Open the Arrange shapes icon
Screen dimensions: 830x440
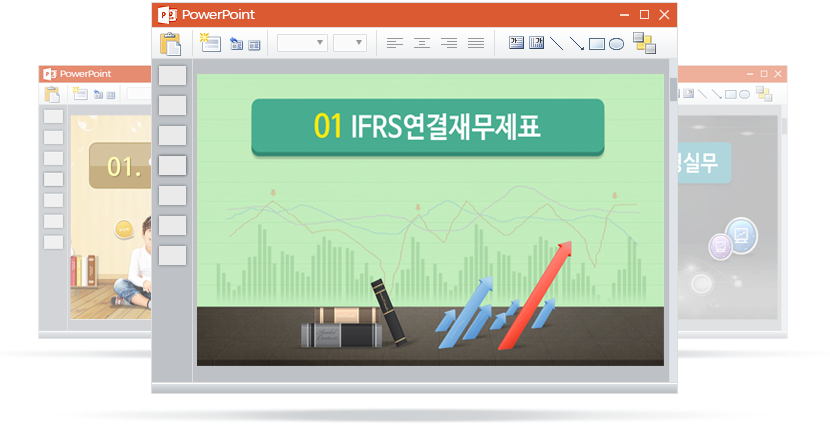(x=645, y=43)
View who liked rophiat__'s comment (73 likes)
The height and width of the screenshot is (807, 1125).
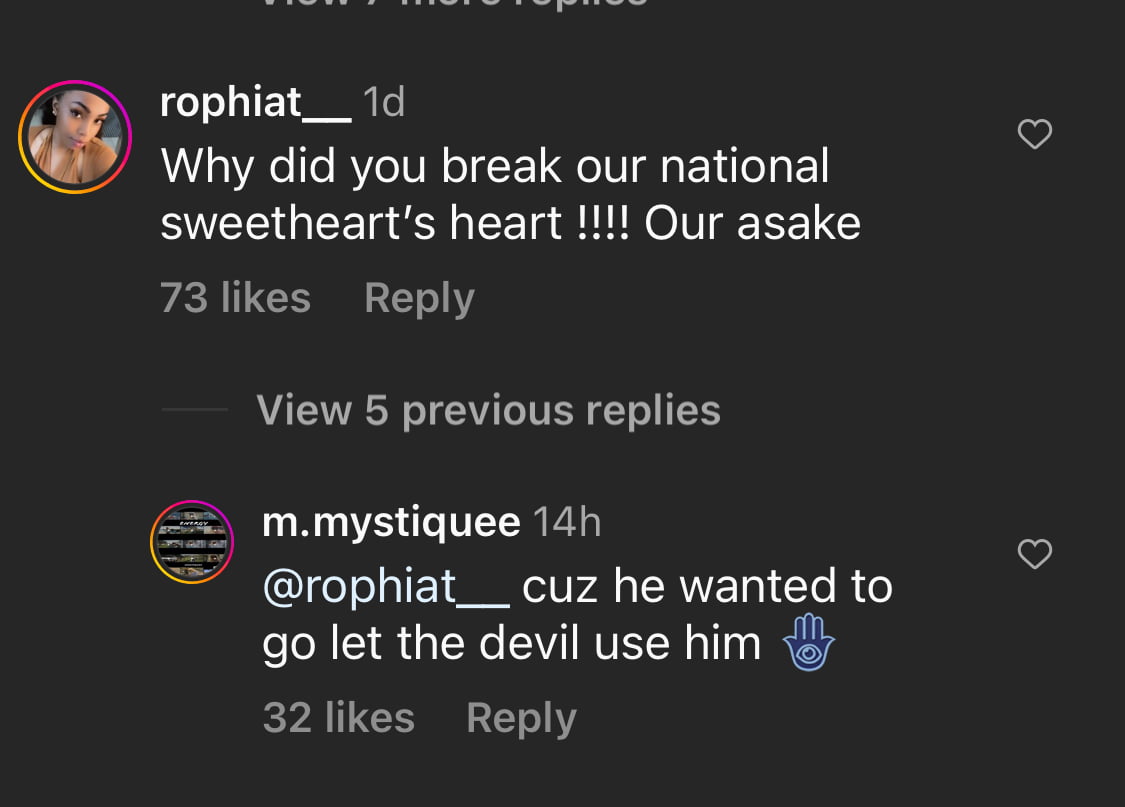click(234, 297)
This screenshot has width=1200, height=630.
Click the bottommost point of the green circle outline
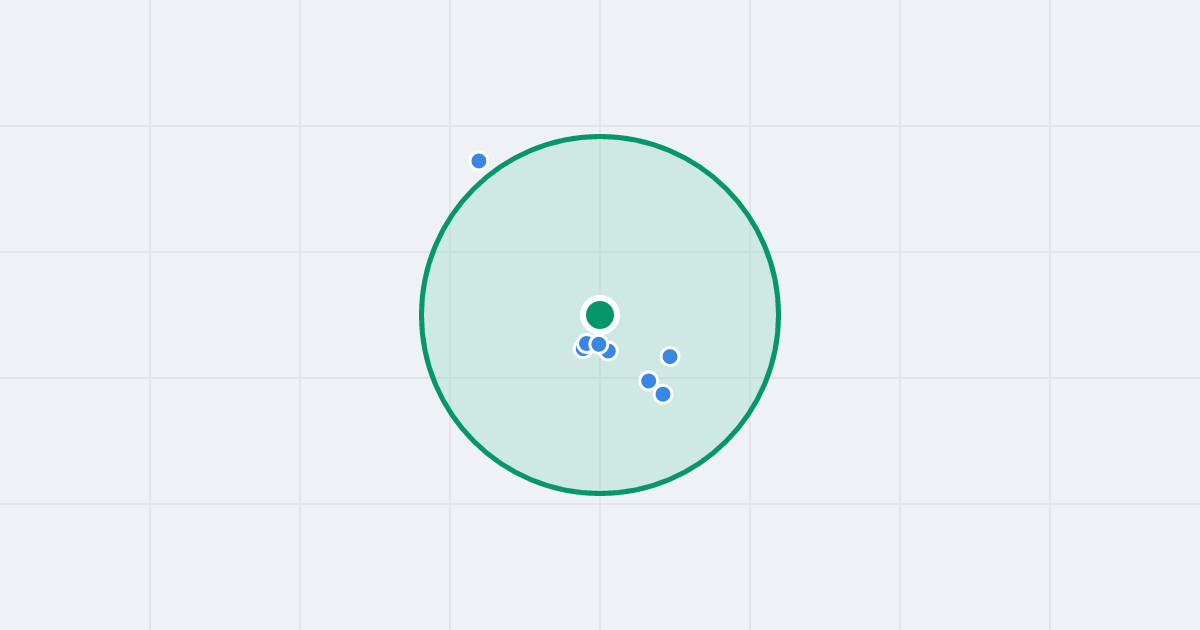[x=600, y=493]
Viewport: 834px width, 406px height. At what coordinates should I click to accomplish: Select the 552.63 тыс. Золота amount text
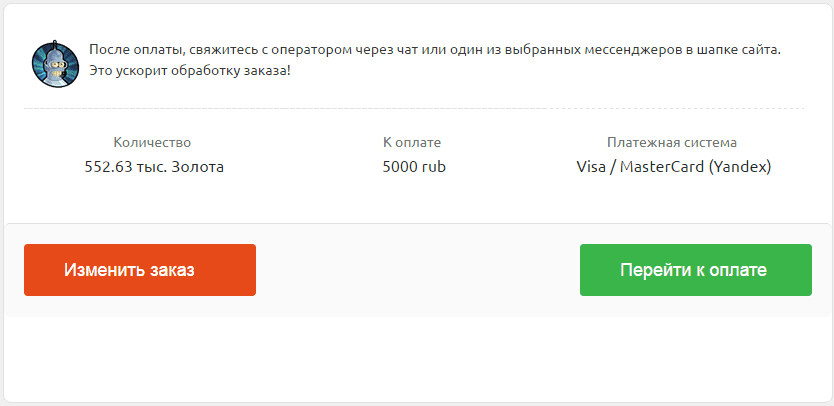click(154, 167)
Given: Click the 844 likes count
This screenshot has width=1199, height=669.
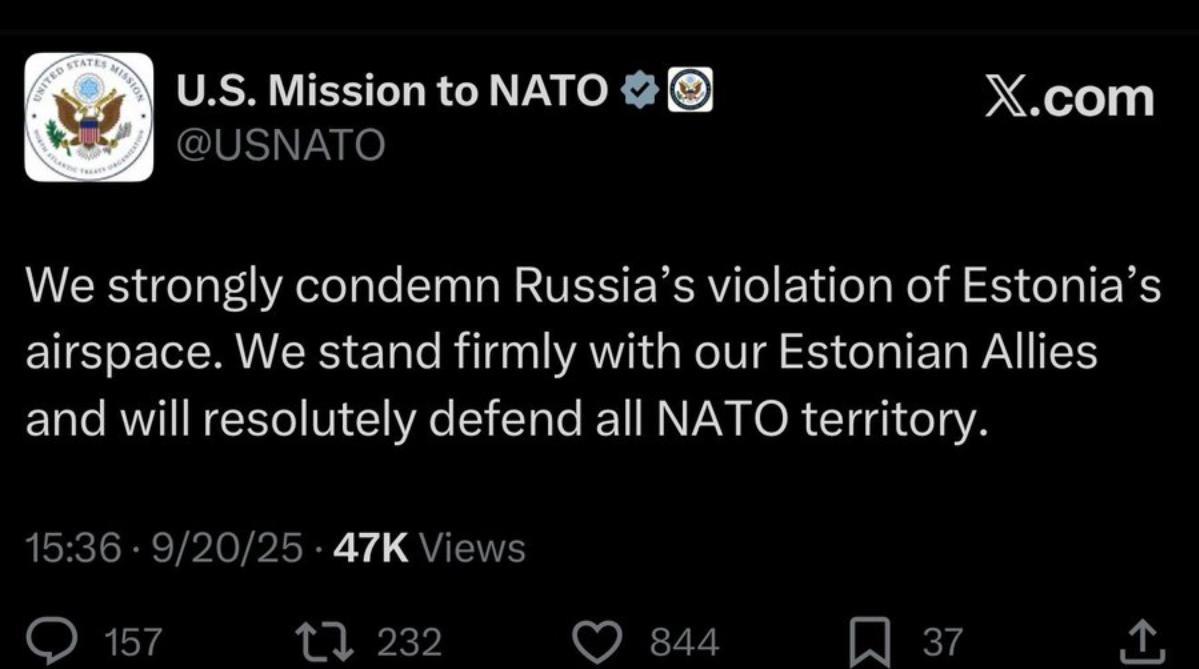Looking at the screenshot, I should (685, 641).
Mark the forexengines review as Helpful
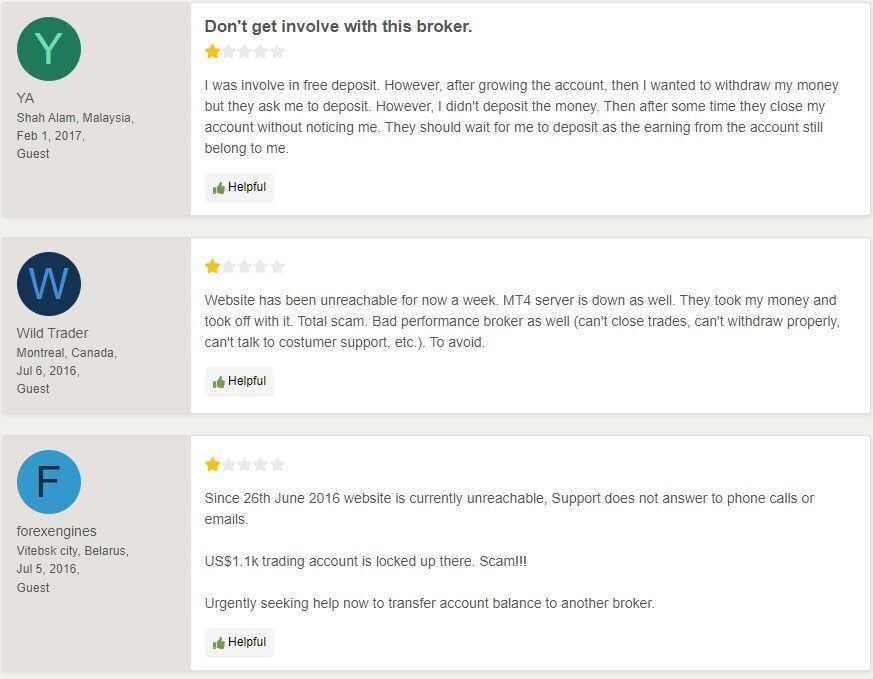Viewport: 873px width, 679px height. 239,642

- EXERCISE GOAL -
Lines holding the word "likes" are the answer; copy every one from the records above.

- REPLY -
View who liked rophiat__'s comment (73 likes)
Given: Click the 844 likes count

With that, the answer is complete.